TURISMO

Los alquileres temporarios se corren hacia barrios no turísticos

El turismo se desplaza a barrios no tradicionales de la Ciudad como Parque Chas, Villa Urquiza o Caballito. Cada vez más extranjeros eligen lugares alejados del centro y los espacios habituales.
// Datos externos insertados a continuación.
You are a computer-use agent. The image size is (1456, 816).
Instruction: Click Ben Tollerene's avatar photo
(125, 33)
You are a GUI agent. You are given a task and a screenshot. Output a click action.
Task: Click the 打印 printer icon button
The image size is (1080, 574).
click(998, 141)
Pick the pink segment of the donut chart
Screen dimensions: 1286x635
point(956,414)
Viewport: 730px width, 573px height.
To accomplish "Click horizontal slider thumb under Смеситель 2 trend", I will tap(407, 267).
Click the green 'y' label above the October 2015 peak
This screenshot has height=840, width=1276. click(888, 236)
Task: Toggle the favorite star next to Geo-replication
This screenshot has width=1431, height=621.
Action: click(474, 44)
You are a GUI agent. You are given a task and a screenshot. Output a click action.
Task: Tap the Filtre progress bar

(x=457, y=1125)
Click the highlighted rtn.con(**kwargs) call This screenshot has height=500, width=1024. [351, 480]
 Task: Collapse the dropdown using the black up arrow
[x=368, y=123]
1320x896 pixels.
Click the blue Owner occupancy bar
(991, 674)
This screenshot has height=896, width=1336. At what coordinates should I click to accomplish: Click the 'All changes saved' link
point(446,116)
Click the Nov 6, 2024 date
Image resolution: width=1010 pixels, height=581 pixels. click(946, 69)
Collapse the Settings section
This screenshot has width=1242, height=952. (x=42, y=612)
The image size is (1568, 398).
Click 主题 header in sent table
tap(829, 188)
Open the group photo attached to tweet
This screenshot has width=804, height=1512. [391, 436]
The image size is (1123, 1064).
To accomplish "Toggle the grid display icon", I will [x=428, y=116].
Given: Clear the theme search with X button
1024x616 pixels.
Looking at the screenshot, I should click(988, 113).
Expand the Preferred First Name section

En la Ciudad de Buenos Aires hay barrios más marketineros que otros, esto puede ser por la historia que tienen o por las salidas para hacer de noche, por los polos gastronómicos, etc. Pero hay otros, que no figuran en las guías de turismo, y que, a través de los alquileres temporarios, empezaron a sonar entre los visitantes de otros países. Los extranjeros se desplazan cada vez más a barrios no tradicionales.
 
La información surge de un análisis que hizo la plataforma Airbnb. Estableció un ranking de 13 barrios que, en forma tradicional no se benefician de la actividad turística, pero que crecieron en cantidad de visitantes. Son Villa Ortúzar, Parque Chas, Coghlan, Parque Chacabuco, Villa Urquiza, Colegiales, Boedo, Parque Patricios, Caballito y Saavedra. Dentro de sus fronteras hay estudiantes latinoamericanos, gente de negocios o jóvenes nórdicos en gira por el mundo, que escapan de la Ciudad obvia y prefieren instalarse en esquinas más silenciosas; y también pasear por esos barrios.
 
“Eligen Villa Ortúzar por dos razones. Primero, es un barrio que sigue siendo barrio y al mismo tiempo está muy bien conectado, con el subte B atravesándolo. Segundo, porque evitan los lugares con tumulto y la zona les resuelve esa búsqueda”, dice a Clarín Sandra Ruíz. Desde octubre alquila a través de la plataforma un monoambiente. Por el departamento pasaron más de 30 inquilinos, en su mayoría europeos. “Daneses, franceses y alemanes, en especial. En este momento hay un estudiante peruano de veterinaria. Tengo la facultad de Agronomía muy cerca y ya es el segundo huésped que me elige por esa ubicación”, agrega.
 
Parque Chas es otro de los sitios que, según Airbnb, prefieren los turistas que trascienden los corredores La Boca-Obelisco-Palermo-Recoleta. “Son viajeros que quieren estar fuera de los puntos de concentración y, al correrse, buscan una mejor relación entre precio y calidad. Por 500 pesos la noche tienen un muy buen lugar en el límite entre Villa Ortúzar y Parque Chas u otro sin comodidades en Palermo”, dice a Clarín Guillermo, quien desde hace un año ofrece a través de la plataforma el último piso de su PH. Recibió huéspedes españoles, brasileños, chilenos y norteamericanos. Aunque la mayoría son argentinos del interior que se trasladan para visitar a familiares o tener reuniones laborales. Una clientela que va de los 28 a los 40 años.
 
El perfil de turistas que usa Airbnb es el de un consumidor que no viaja para pasar el tiempo en la habitación, que se siente cómodo compartiendo espacios comunes, que busca que el alojamiento funcione como si fuese su casa, que invierte en experiencias. Dentro de esas características está también el deseo de sentir que llevan la vida de los residentes reales, aunque sea por unas noches o semanas.
 
“Boedo no tiene un gran perfil turístico, pero si uno está interesado en experimentar la rutina de la gente en la Ciudad de Buenos Aires es un barrio perfecto. Tranquilo, todavía no muy contaminado por edificios, donde se conserva el saber quién vive en la cuadra o la costumbre de saludar al almacenero o verdulero”, dice a Clarín Manuel Rud, dueño de un PH modificado, que cuando viaja al exterior ofrece en alquiler. “Tuve como inquilinos a una pareja de arqueólogos norteamericanos que fueron a Perú a trabajar y se trasladaron a Buenos Aires para hacer turismo. No les interesaba cumplir con los destinos turísticos tradicionales, por lo que les recomendé que conocieran el circuito de teatro alternativo que tiene Boedo y también sus restaurantes”, agrega.